Mudda panel says promises are routine, will fool no one
The Samajwadi Party and the Congress on Saturday released their Common Minimum Programme (CMP) for the Uttar Pradesh elections. They have tried to lure the youth, farmers and women with promises of free smartphones and cycles, and reservation for women. Both the BJP and BSP have criticised the CMP with BSP supremo Mayawati saying the people of Uttar Pradesh are not going to fall for these sops.
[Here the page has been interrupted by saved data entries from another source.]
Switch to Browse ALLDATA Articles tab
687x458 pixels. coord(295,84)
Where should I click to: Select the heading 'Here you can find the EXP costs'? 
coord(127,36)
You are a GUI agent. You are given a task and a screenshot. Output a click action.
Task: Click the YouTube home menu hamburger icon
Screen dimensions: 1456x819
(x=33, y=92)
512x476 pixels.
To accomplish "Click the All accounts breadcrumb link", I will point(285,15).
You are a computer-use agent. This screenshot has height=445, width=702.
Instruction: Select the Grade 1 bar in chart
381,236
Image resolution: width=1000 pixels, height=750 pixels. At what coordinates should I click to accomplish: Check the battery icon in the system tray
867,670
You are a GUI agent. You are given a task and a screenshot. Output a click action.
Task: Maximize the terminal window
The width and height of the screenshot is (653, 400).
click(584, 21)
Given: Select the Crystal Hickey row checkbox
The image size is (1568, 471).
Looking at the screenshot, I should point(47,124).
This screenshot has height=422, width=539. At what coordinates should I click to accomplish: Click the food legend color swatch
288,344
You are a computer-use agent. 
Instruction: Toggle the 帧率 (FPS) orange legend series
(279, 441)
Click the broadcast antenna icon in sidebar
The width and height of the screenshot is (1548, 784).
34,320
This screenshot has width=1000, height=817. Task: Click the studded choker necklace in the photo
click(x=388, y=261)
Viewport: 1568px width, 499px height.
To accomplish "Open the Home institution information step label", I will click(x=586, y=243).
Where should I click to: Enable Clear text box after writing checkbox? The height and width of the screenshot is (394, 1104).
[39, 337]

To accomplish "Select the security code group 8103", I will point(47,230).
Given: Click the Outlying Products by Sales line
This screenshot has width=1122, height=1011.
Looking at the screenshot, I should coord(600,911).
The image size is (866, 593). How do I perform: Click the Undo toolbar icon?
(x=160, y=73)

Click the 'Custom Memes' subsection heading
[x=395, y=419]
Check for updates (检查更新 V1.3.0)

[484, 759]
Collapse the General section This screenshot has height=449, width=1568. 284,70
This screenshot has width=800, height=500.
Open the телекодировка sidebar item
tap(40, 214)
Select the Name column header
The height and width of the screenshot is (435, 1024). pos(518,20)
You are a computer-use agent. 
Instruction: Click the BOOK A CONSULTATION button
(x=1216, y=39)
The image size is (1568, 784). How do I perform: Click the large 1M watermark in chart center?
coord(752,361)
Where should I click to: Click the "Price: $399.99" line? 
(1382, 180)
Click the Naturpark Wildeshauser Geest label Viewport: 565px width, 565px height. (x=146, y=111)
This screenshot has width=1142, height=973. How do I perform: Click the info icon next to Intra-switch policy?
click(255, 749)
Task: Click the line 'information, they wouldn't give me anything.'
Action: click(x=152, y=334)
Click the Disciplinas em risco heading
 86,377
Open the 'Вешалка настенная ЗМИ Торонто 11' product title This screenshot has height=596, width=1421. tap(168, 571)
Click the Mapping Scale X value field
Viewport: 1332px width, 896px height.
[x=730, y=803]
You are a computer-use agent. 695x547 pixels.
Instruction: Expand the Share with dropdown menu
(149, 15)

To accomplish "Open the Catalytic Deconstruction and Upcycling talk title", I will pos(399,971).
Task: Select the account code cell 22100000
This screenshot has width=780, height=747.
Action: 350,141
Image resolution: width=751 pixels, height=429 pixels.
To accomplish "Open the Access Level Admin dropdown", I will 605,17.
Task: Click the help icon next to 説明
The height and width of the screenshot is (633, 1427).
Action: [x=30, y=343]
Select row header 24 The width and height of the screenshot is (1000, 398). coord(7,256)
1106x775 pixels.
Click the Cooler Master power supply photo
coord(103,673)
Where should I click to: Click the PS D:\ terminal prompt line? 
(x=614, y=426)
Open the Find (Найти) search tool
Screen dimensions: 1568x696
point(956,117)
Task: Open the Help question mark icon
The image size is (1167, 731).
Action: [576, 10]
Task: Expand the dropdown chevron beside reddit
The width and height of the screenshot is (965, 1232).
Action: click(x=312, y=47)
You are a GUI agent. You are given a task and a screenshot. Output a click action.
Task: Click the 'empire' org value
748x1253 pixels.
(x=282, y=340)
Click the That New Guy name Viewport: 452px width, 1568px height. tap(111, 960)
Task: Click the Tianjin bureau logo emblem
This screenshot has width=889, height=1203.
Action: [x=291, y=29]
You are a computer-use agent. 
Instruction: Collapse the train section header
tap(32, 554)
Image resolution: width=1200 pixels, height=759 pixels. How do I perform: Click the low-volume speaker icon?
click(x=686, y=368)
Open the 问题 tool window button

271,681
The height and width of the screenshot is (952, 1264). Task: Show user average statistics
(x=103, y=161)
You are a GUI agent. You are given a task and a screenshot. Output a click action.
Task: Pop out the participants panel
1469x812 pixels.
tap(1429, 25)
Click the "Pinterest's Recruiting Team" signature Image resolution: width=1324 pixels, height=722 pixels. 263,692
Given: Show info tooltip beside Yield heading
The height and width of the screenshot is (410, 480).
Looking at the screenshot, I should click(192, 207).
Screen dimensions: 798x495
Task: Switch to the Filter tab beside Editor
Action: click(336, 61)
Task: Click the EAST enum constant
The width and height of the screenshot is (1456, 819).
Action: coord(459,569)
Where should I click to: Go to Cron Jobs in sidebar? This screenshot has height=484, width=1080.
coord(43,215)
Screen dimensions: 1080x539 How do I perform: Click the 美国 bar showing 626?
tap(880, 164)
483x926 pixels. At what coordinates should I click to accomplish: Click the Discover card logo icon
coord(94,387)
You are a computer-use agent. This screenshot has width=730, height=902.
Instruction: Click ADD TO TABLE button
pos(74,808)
But how important are promises made during election campaigns and how far do political parties go in fulfilling these promises after coming to power? This was the topic of discussion on Saturday’s edition of APN’s daily current affairs talk show, Mudda, which was hosted by anchor Himanshu Dikshit. The panellists included Dinesh Singh from the BJP, SP spokesperson Jagdev Singh Yadav, Omkar Nath Singh of the Congress and APN Consulting Editor Govind Pant Raju.
Speaking about the promises, Raju said: “This is a very clever move by the alliance to announce their programme at a time when voting for the first phase has already begun. With the press conference of today, they have tried their best to move the election in their favour.” Commenting on the nature of the press conference, Raju added that it was a partial press conference and the questions which were asked were pre-decided which left many mediapersons dissatisfied.
Raju further said that the most important and commendable point in the programme was reservation for women. He said: “As far as electricity, water, metro and road development are concerned, we can say that these are related to development but the remaining five promises that they have made just talk about giving and there is no vision behind them – how will the government, which is already in debt, rustle up the money to fulfil all these promises?”
Asked why political parties indulge in such freebie politics, Dinesh Singh said: “The alliance should not have declared the programme at this time. The reason they have done it is because they can see that the public is not with them.” He also called it an alliance of two families instead of an alliance between two parties. Speaking about the promises, he questioned why the SP had not talked about farmers during its five-year regime and said that the public is not going to get fooled by them again.
Replying to Dikshit’s question on the timing of the announcement, Omkar Nath Singh said: “Everything has a time and since our alliance was formed quite late, it took us a long time to form a common minimum programme and our leaders were also very busy in campaigning and that’s why we got late. I agree it could have come a little earlier but nevertheless it has still come.” Talking about freebie politics, he said that when a family’s condition is not financially stable and the kids want to go for higher education, the head of the family goes out of his way to make it possible and that’s exactly what the alliance was doing.
Yadav also pointed out all the promises that the SP has fulfilled during its regime and accused the central government of not letting the party work in some areas. Dinesh Singh refuted these charges.
Giving his concluding remarks, Raju said: “The public is smart and understands the reality behind these promises but it won’t be right to label these promises as wrong because then how would voters decide about which party to bring to power?”